Real Madrid TV schimpft auf Schiedsrichter nach verweigertem Elfmeter für Vinicius Jr

Real Madrid sicherte sich einen 2:1-Sieg gegen Alavés, geriet aber in Kontroverse, als Vinicius Jr einen späten Elfmeter verweigert bekam. Der TV-Kanal des Klubs startete scharfe Kritik an Schiedsrichter- und VAR-Entscheidungen und nannte den Vorfall mehr als einen menschlichen Fehler. Der Sieg half Madrid, an den Ligaführern Barcelona dran zu bleiben.

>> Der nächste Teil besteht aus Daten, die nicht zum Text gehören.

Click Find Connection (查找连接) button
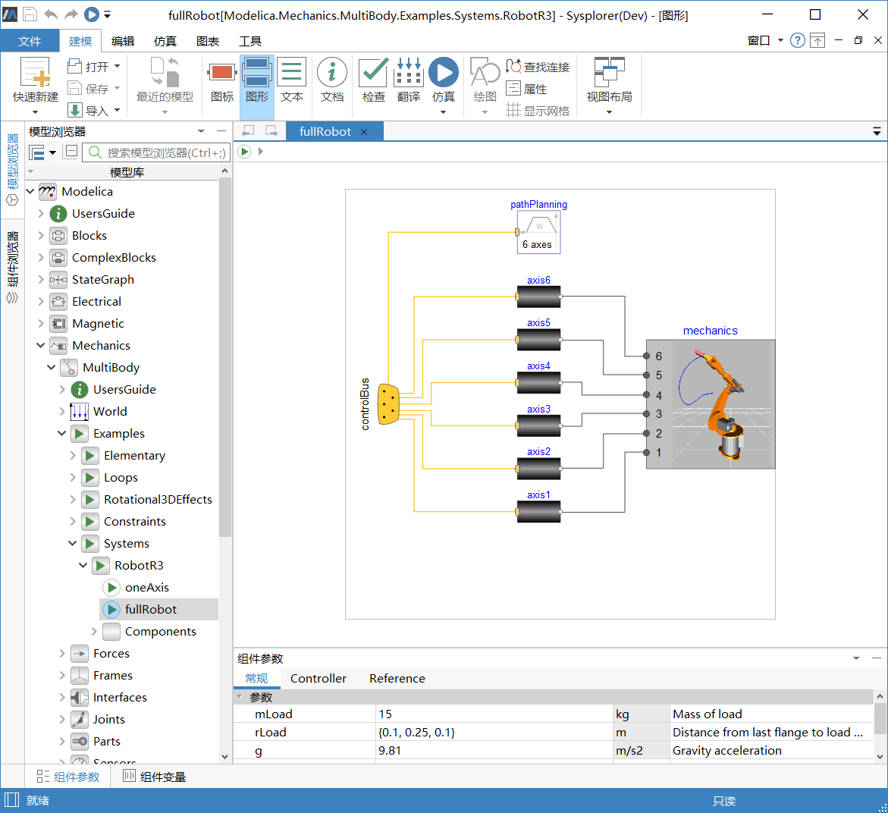 pyautogui.click(x=538, y=67)
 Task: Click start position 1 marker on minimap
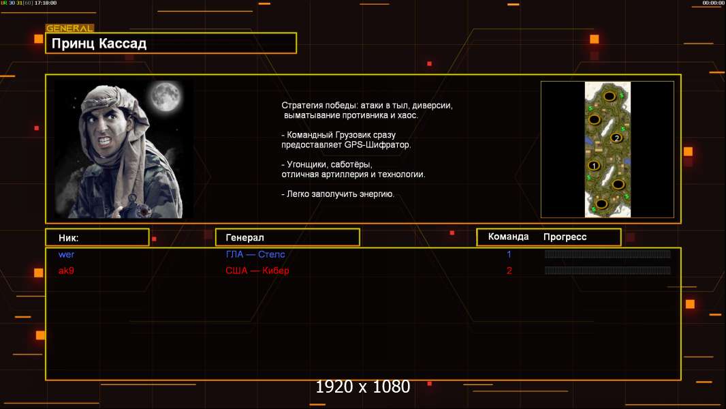click(594, 166)
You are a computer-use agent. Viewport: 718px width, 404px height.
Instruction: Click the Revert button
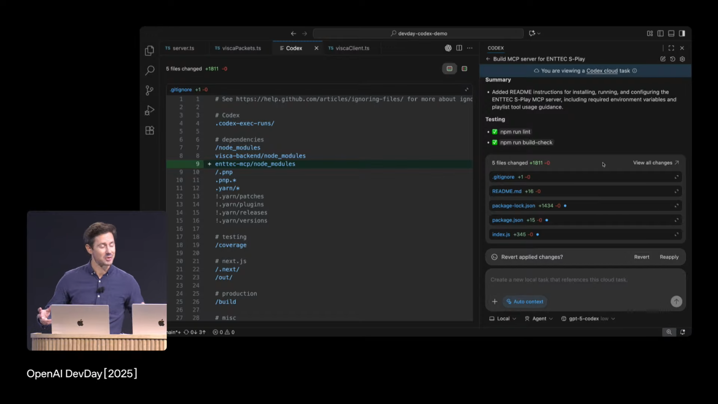[x=641, y=257]
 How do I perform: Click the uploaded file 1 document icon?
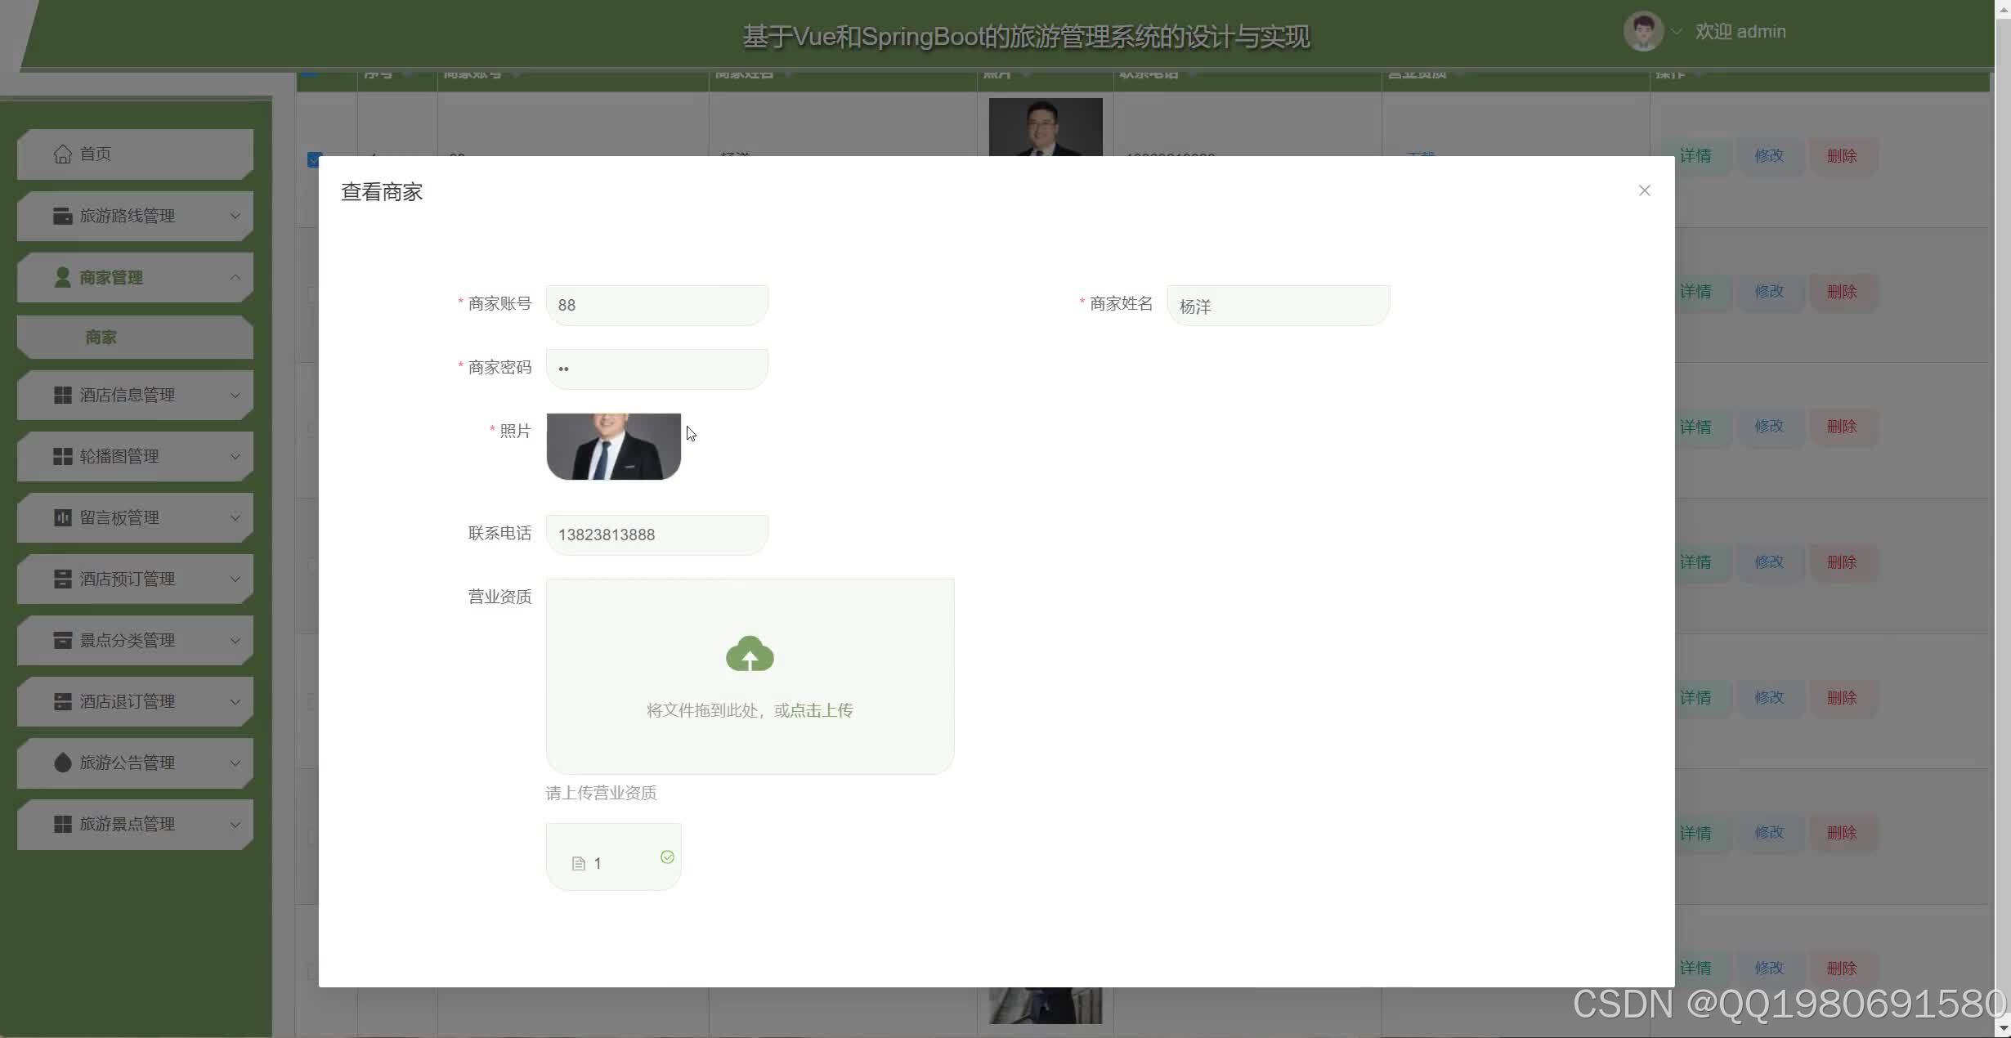pos(579,864)
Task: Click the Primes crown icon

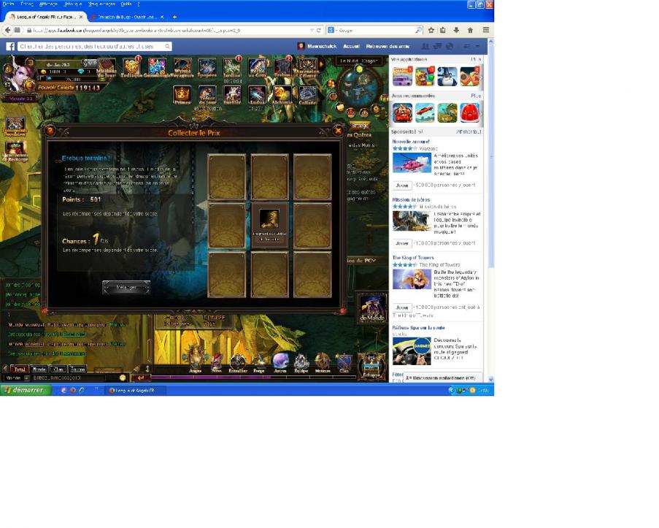Action: coord(182,95)
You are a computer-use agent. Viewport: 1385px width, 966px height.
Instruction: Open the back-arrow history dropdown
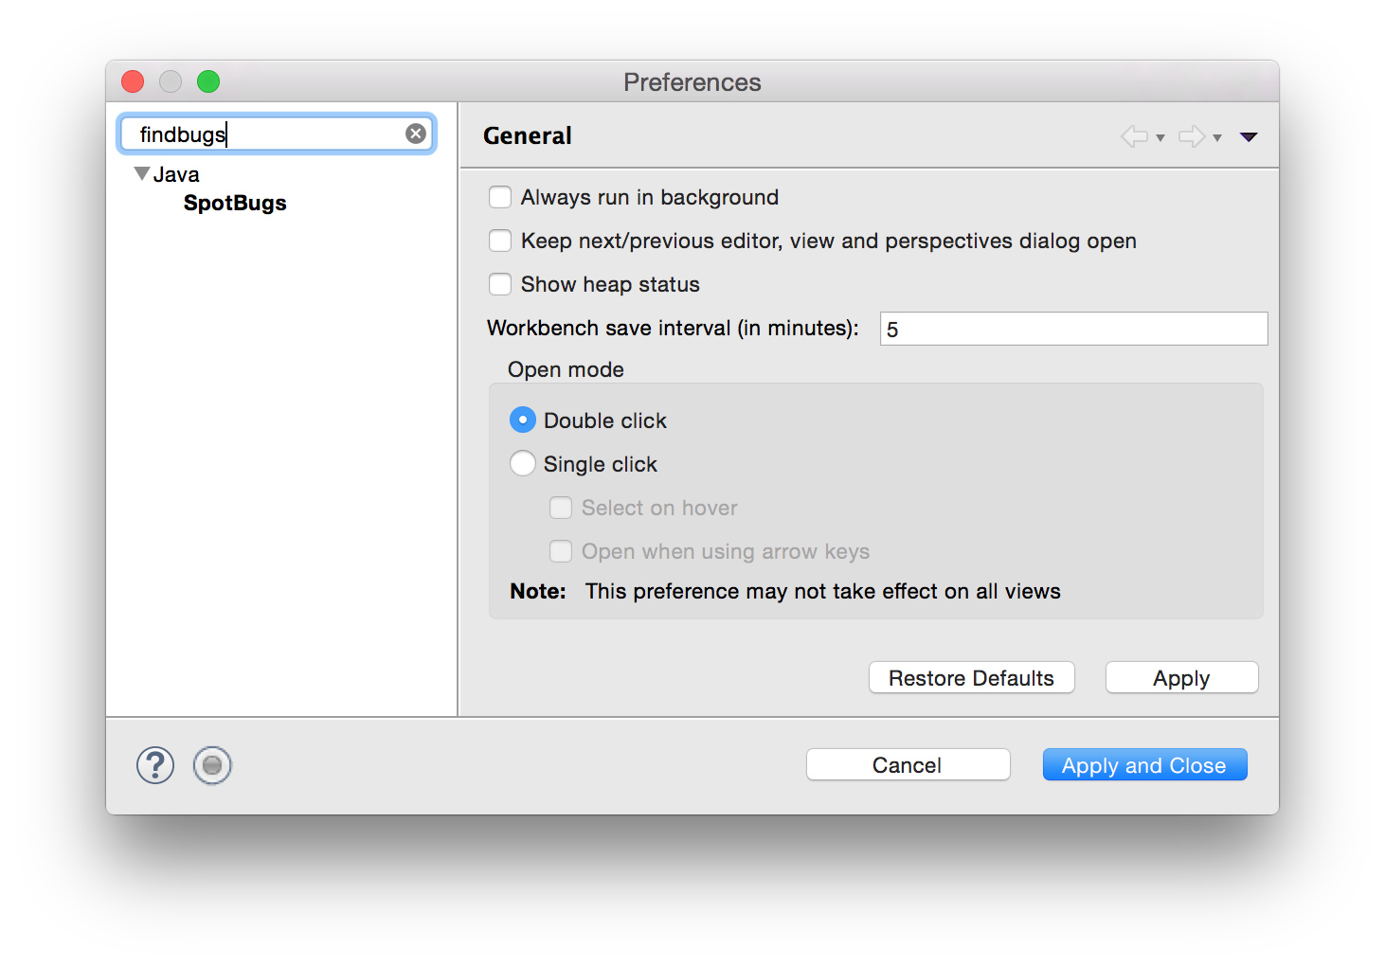point(1160,139)
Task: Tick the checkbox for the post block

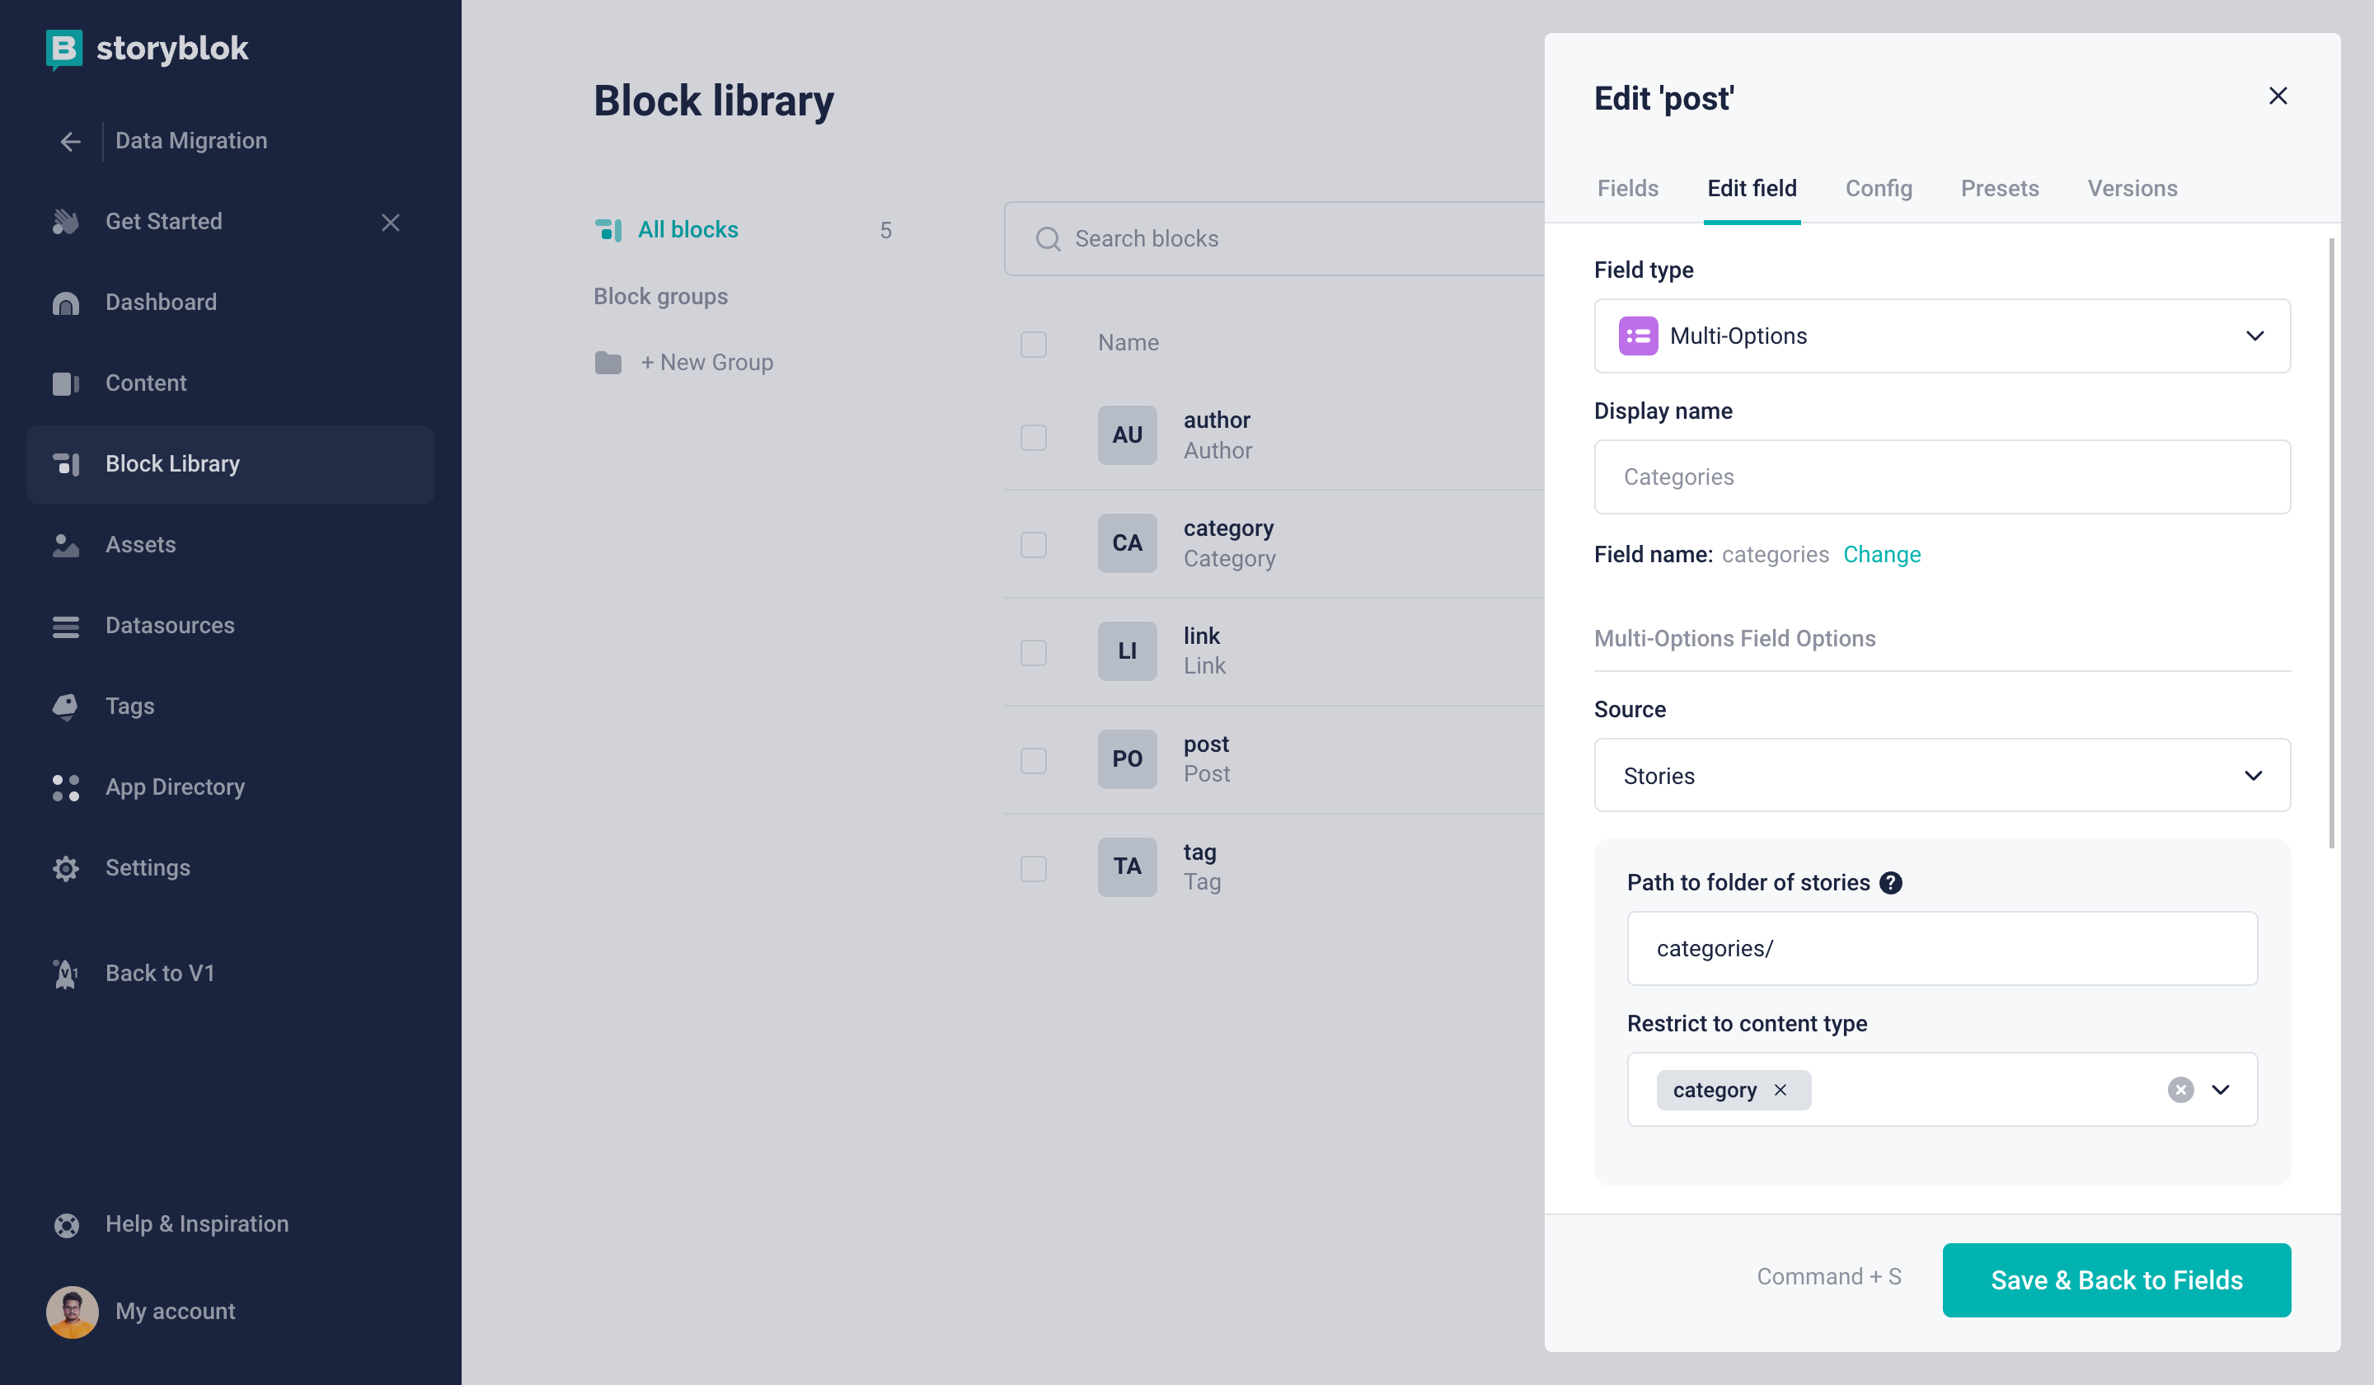Action: pos(1033,760)
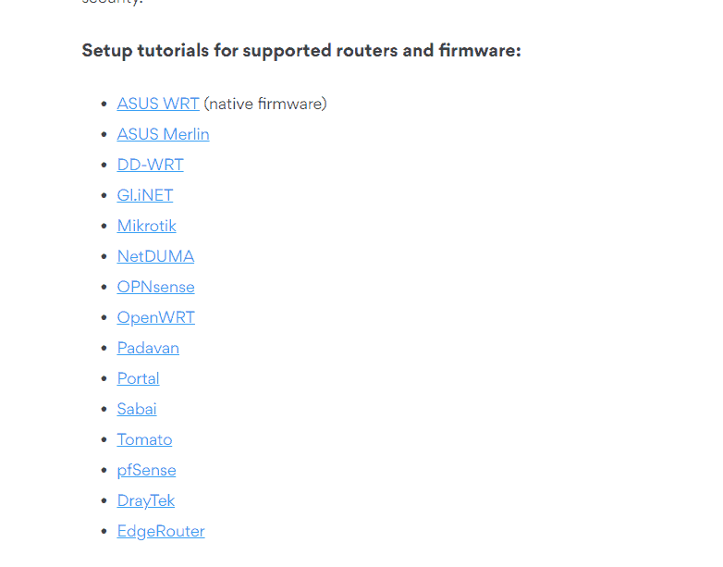
Task: Select the OPNsense setup link
Action: tap(156, 287)
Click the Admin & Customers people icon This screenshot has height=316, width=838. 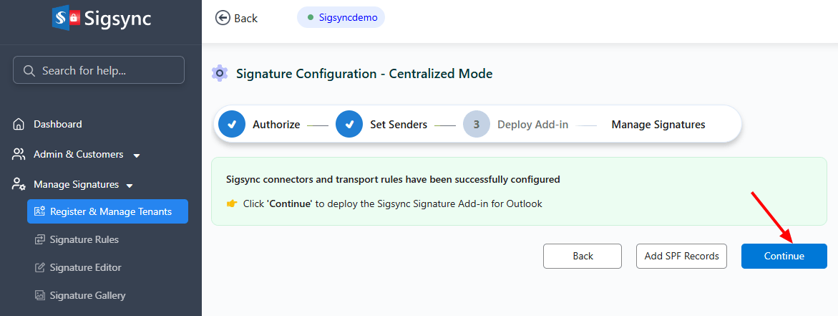19,155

Real Madrid gewann knapp 2:1 gegen Alavés in La Liga, wobei das Spiel von einem umstrittenen Vorfall gegen Ende mit Vinicius Jr überschattet wurde. In den Schlussminuten in Vitoria ging der brasilianische Flügelspieler nach minimalem Kontakt des Alavés-Verteidigers Nahuel Tenaglia zu Boden. Der Feldschiedsrichter Victor García Verdura ließ weiterspielen, und der VAR-Schiedsrichter Pablo Gonzalez Fuertes forderte keine Überprüfung.

Vinicius Jr, der kurz darauf ausgewechselt wurde, äußerte Frustration und sagte: „Sie pfeifen nicht, weil es ich bin.“ Der Sieg von Real Madrid war zuvor besiegelt, als Vinicius Rodrygo zum entscheidenden Tor in der 76. Minute vorbereitete. Trainer Xabi Alonso merkte an, er sei nicht überrascht über die Nicht-Entscheidung, und keine Spieler sprachen mit der Presse aus Protest.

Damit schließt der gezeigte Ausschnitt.